Washington People: Press Wastes No Time in Questioning Oxley; Roukema Recalls 'Charm School' with Bush

Rep. Michael G. Oxley, R-Ohio, had not yet finished his first news conference as chairman of the House Financial Services Committee on Thursday when reporters began peppering him with questions about banking issues such as deposit insurance reform.

Rep. Oxley, who had been chairman of the former House Commerce subcommittee on finance, said that he was waiting to sit down with incoming Bush administration officials before establishing his legislative priorities.

As journalists continued to press for any hint of an agenda, Rep. Oxley said, “Well, I’ve only been chairman for 20 minutes.”


President-elect George W. Bush was frequently noted for his charisma during the campaign, but little did anyone realize that he attended “charm school.”Rep. Marge Roukema, R-N.J., ought to know — she was his classmate.

She recounted a meeting with the incoming President in 1999, where she introduced herself to him.

“He said, ‘You don’t have to introduce yourself to me, Marge,’ ” Rep. Roukema said in an interview Thursday. “He told me, ‘You and I went to charm school together.’ ”

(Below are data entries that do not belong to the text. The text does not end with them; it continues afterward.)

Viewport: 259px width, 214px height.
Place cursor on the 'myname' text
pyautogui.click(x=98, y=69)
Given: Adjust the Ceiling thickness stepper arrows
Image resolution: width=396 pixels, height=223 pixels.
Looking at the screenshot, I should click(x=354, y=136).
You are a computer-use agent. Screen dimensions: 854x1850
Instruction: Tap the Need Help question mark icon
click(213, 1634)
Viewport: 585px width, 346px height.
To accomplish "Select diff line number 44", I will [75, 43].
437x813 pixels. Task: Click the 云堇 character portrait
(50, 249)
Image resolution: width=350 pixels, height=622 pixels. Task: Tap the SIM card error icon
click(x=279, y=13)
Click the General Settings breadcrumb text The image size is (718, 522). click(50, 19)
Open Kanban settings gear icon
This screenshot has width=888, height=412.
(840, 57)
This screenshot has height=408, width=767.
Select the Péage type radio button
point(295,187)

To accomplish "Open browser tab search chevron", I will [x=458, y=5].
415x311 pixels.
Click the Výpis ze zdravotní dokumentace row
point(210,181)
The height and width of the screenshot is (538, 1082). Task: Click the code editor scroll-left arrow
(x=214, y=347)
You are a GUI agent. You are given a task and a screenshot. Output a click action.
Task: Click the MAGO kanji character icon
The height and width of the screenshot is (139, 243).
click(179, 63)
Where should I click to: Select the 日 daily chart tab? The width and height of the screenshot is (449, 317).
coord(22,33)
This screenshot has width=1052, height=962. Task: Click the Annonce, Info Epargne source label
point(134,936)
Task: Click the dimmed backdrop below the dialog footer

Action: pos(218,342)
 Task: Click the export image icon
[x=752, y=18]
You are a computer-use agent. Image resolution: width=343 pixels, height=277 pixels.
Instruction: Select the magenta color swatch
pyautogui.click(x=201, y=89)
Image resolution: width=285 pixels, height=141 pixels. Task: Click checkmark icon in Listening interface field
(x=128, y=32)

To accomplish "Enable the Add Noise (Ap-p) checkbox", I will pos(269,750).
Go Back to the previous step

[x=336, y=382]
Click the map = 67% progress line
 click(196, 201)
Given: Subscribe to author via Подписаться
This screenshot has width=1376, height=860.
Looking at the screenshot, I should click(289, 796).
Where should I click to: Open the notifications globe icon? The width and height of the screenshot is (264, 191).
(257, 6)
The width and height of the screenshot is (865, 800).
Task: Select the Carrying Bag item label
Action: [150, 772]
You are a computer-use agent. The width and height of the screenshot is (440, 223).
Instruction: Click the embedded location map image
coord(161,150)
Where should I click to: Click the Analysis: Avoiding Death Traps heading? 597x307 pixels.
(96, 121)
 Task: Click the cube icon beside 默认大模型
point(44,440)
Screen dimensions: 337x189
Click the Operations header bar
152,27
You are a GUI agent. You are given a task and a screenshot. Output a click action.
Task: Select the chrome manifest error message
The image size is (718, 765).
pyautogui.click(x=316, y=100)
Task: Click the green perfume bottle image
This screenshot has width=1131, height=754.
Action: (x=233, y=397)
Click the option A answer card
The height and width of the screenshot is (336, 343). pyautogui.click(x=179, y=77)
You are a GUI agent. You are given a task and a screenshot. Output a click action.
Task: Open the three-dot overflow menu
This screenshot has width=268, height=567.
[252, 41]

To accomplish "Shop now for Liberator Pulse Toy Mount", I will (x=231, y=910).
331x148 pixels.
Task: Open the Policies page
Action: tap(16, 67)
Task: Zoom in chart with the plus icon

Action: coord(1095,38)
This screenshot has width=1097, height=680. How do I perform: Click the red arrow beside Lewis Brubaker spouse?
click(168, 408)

The President-elect was referring to their attending a candidate-strategy seminar in 1978, when both were running for Congress for the first time.

“I met him there, and we became kind of friends there,” Rep. Roukema said. “He called that going to charm school. But he lost and I won. And he ended up becoming President.”


Bankers were among the 32 executives who had the ear of President-elect Bush at an economic forum Wednesday and Thursday in Austin, Tex.He assured the executives that his administration “‘will do our best to deregulate where we can,’ ” said Terry J. Jorde, president and chief executive officer of CountryBank USA in Cando, N.D., who attended the meeting.

Ms. Jorde said she told the President-elect that since rural banks’ funding sources are drying up, “we need to continue to look at competitive funding sources.” Though many people have the bulk of their savings in the stock market, “the elderly have more money in banks” and “as they die, their heirs take the money out of the rural areas,” she said.

She said she emphasized to President-elect Bush that community banks need continued access to the Federal Home Loan Bank System and other funding assistance to ease that liquidity crisis. She also advocated an increase in deposit insurance coverage to help the community banks compete with credit unions, Farm Credit banks, and large commercial banks with access to capital markets.

John M. Hennessy, chairman of Credit Suisse First Boston; Jack Faris, president of the National Federation of Independent Business; and Darcy Walker, senior vice president of Discover Financial Services Inc., also attended the meeting.

At least one consumer activist was on hand. Stephen Brobeck, executive director of the Consumer Federation of America, said he urged President-elect Bush during the meeting to consider how any economic policy he might make would affect “households with limited incomes, limited assets, and often large consumer debts.”


Rep. John D. Dingell, D-Mich., called “misguided and asinine” the House Republican leadership’s decision Wednesday to transfer jurisdiction of securities and insurance issues from the House Commerce Committee to the Banking Committee, and rechristen the latter as the Financial Services Committee.“I hope the securities and insurance industries do not suffer the same fate as the savings and loan industry, but I won’t be holding my breath,” Rep. Dingell, the ranking Democrat on the new House Energy and Commerce Committee, said in a Jan. 2 press statement.

Rep. Dingell continued to heap criticism on the financial services panel in a speech the next day on the House floor. The House Banking Committee “presided over some splendid scandals in the area of banking and savings and loans and has never understood what was going on,” he said.

“Taxpayers have ponied up at least $500 billion because of the incompetence and indifference of that committee. And now we are transferring the jurisdiction over securities to the Banking Committee, so that they may conduct the business of the securities industry in precisely the same way they have supervised the business of the banking and the savings and loan industries.”

He closed by living up to his doomsayer reputation. “I would simply tell my colleagues … you have made your choice of fools, and I should say that you should now look forward to a splendid disaster,” he said. “It is coming.”


President Clinton on Wednesday named Democrat Yolanda T. Wheat as the new chairman of the National Credit Union Administration. But with a Republican administration coming in and GOP board member Dennis Dollar nipping at her heels, Ms. Wheat should enjoy the honor while she can.She succeeds the controversial Norman E. D’Amours, who resigned Dec. 28. A board member since 1996, Ms. Wheat is the first woman and the first African-American to head the three-person board. President Clinton added Democrat Geoff Bacino to the board through a recess appointment Dec. 29.

Mr. Dollar, whose term runs through April 2003, said he has already told officials on the Bush transition team that he would like to serve as chairman. “I fully expect the Bush administration to want a Republican chair at all agencies, including the NCUA,” he said.